Class Counsel documented their findings in a series of reports issued on May 28, 2020; October 9, 2020; April 5, 2021; October 26, 2021; January 5, 2022; June 8, 2022; December 2, 2022; and June 2, 2023, as well as numerous letters to Defendants asserting both individual and class-wide problems at the Jail. These reports and letters claimed, among other things, that Defendants were non-compliant with the ACD’s staffing requirements, especially with regard to mental health positions; that Defendants had a practice of cycling certain class members with severe mental illness in and out of the Jail’s safety and step-down cells for weeks or months at a time; and that numerous class members who required more intensive mental health treatment than what the Jail could provide were placed in restrictive housing at the Jail rather than being transferred to a facility capable of meeting their treatment needs. After two class members died by suicide at the Jail and another died from a Fentanyl overdose in less than one year, Class Counsel focused their efforts on the Jail’s mental health and suicide prevention systems, as well as its programs for treating the growing number of class members with substance abuse disorders.
In late 2022, the Parties entered into negotiations for a Second Amended Consent Decree (“SACD”). The core compromise at the heart of the SACD is a reduction in the number and types of issues (as compared with the ACD) in exchange for two additional years of Defendants being bound by substantial obligations relating to mental health and suicide prevention. The SACD addresses the issues Class Counsel claimed in monitoring reports, including claimed inadequacies in the Jail’s mental health and suicide prevention systems. The SACD includes all of the critical mental health provisions of the ACD—provisions that this Court already approved. The SACD covers every element of the mental health care system, from intake through discharge. A few provisions have been revised in light of the Parties’ additional knowledge of and experience with the ACD’s shortcomings. And the SACD includes a number of new provisions, discussed below, that provide additional protection to class members.

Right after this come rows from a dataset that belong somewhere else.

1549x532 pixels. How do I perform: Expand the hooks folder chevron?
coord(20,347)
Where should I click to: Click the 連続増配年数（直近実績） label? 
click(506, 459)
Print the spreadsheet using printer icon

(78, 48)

In addition, the SACD provides for the appointment of a third-party Monitor with appropriate expertise in correctional mental health and suicide prevention to monitor Defendants’ compliance with the SACD. The Monitor will draw on her expertise to assess and advise the parties and the Court on the Jail’s compliance with the SACD. To this end, the Monitor will have access to all documents relating to Defendants’ compliance with the SACD and will investigate complaints relating to Defendants’ compliance with the SACD. The Monitor will also conduct monitoring tours of the Jail every six months and will prepare monitoring reports within 30 days of each tour. By providing for a professional monitor with expertise in correctional mental health and suicide prevention, the SACD ensures that problems at the Jail will be identified quickly and that those problems can be fixed before the two-year term of the SACD ends.
The SACD provides some new relief to the class as well, including, but not limited to, provisions that will improve psychiatric care, staffing, and the overall quality of mental health treatment at the Jail; provide Medication Assisted Treatment (MAT) for certain class members with substance-abuse disorders; assist class members in obtaining mental health treatment in the community following their release; provide access to tablets to class members in restrictive housing; and take affirmative steps to ensure that class members with the most serious mental illnesses receive inpatient care rather than remaining in restrictive housing.